■ Goal of the exercise:
An exact copy of the data is required; the images should not appear in it.

• • • • •

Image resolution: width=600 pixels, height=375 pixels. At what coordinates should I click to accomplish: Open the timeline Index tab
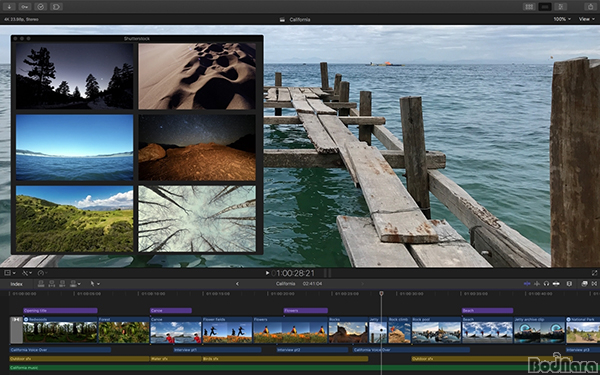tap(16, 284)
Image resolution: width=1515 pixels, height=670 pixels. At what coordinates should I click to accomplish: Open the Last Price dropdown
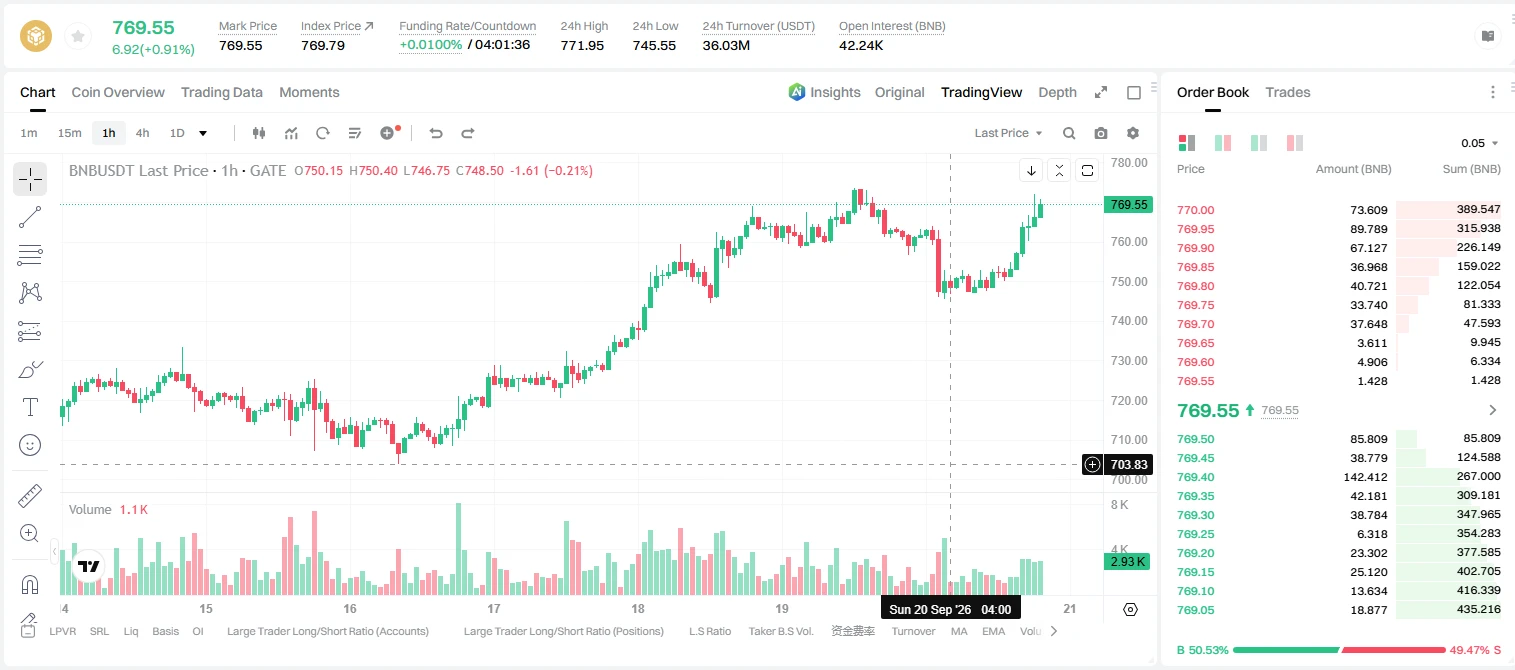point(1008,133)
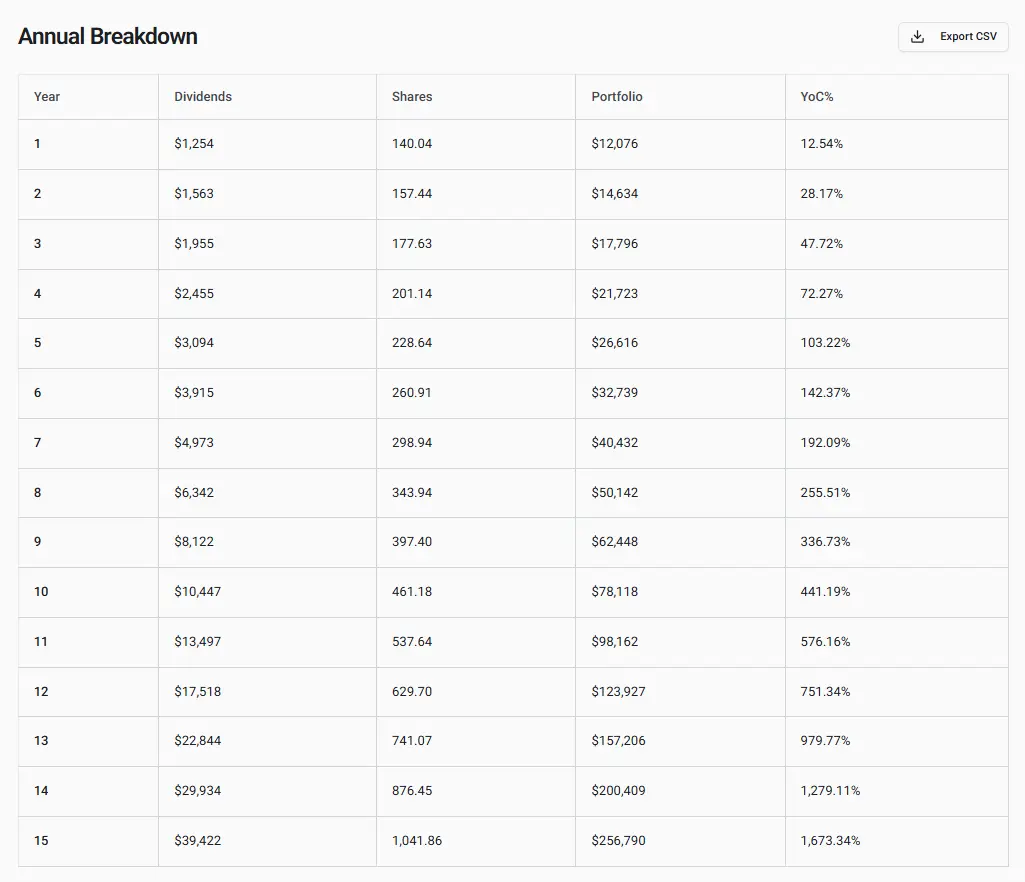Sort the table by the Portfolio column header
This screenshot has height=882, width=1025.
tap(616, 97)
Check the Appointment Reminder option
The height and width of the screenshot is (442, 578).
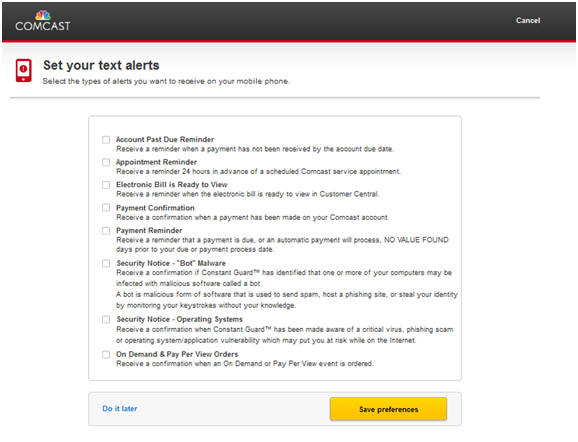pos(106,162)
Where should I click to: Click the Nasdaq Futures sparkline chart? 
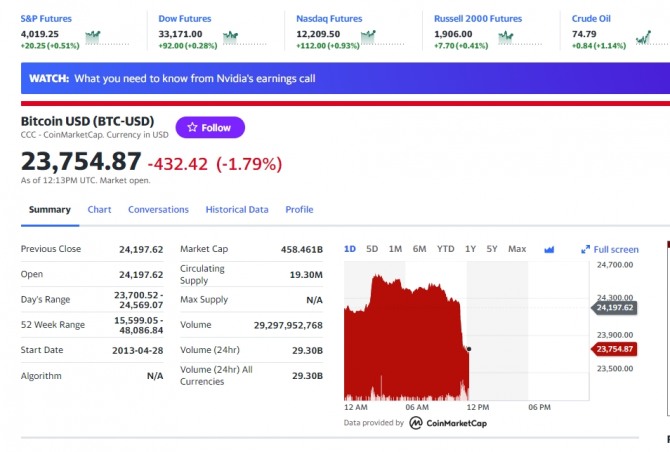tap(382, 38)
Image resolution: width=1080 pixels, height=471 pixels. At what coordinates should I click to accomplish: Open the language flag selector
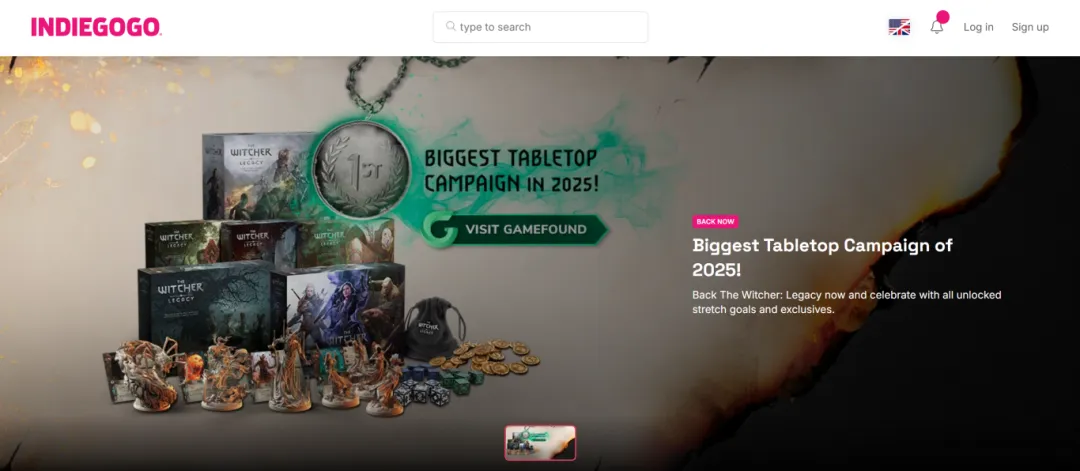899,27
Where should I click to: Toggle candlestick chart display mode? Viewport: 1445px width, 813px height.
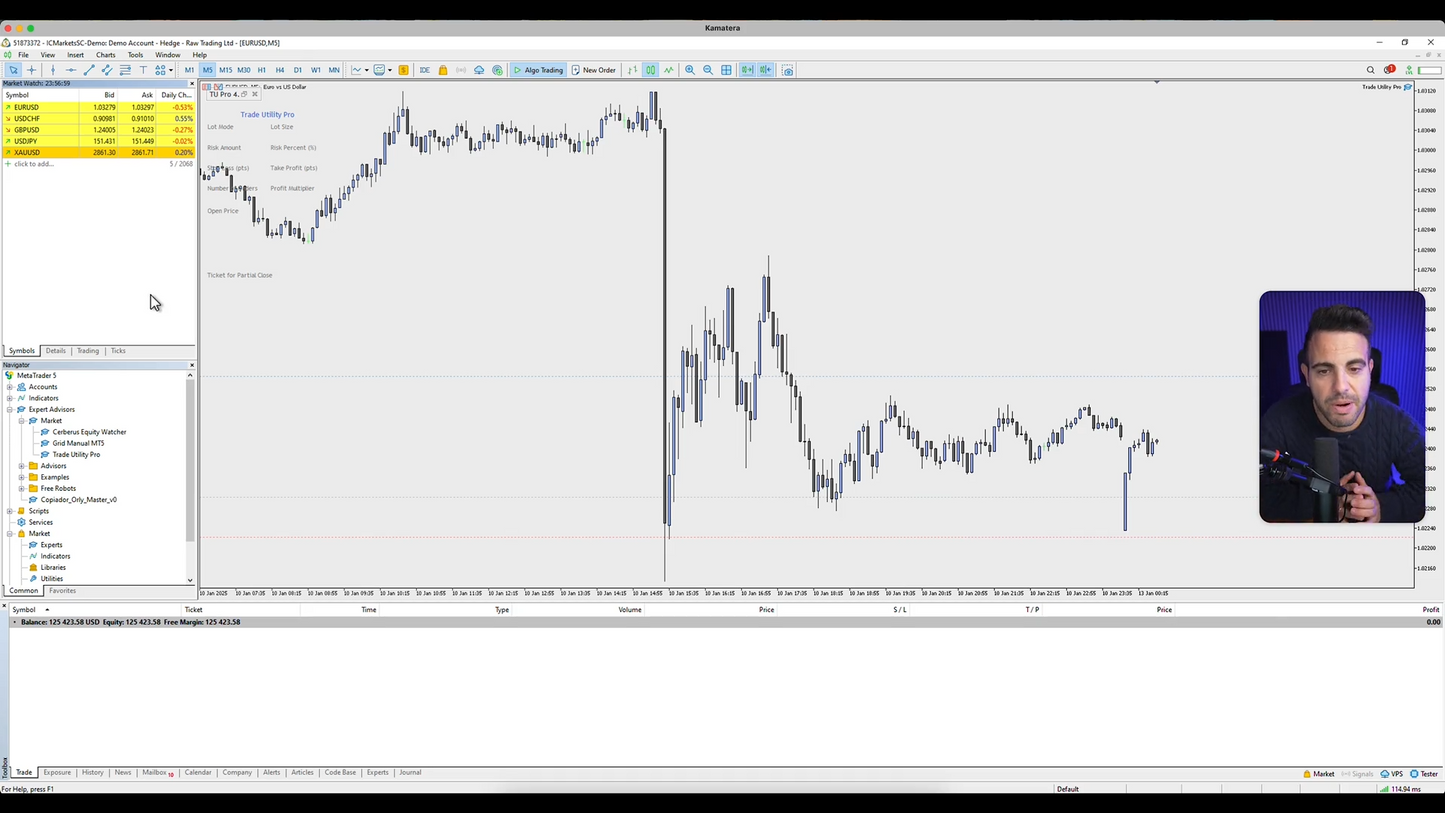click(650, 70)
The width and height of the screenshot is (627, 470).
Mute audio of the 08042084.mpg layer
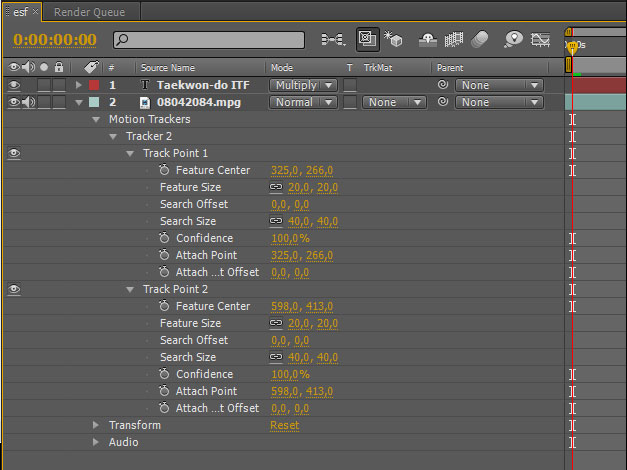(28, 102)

• • • • •

■ Exercise response:
Image resolution: width=600 pixels, height=375 pixels. At what coordinates should I click to accomplish: Open the timeline Index tab
tap(16, 284)
Image resolution: width=1515 pixels, height=670 pixels. At what coordinates should I click to accomplish: Open the Last Price dropdown
point(1008,133)
Sort the table by the Portfolio column header
This screenshot has height=882, width=1025.
tap(616, 97)
Check the Appointment Reminder option
The height and width of the screenshot is (442, 578).
pos(106,162)
Where should I click to: Click the Nasdaq Futures sparkline chart? 
tap(382, 38)
Image resolution: width=1080 pixels, height=471 pixels. At what coordinates should I click to accomplish: Open the language flag selector
899,27
Where should I click to: Toggle candlestick chart display mode? Viewport: 1445px width, 813px height.
click(650, 70)
The width and height of the screenshot is (627, 470).
Mute audio of the 08042084.mpg layer
(28, 102)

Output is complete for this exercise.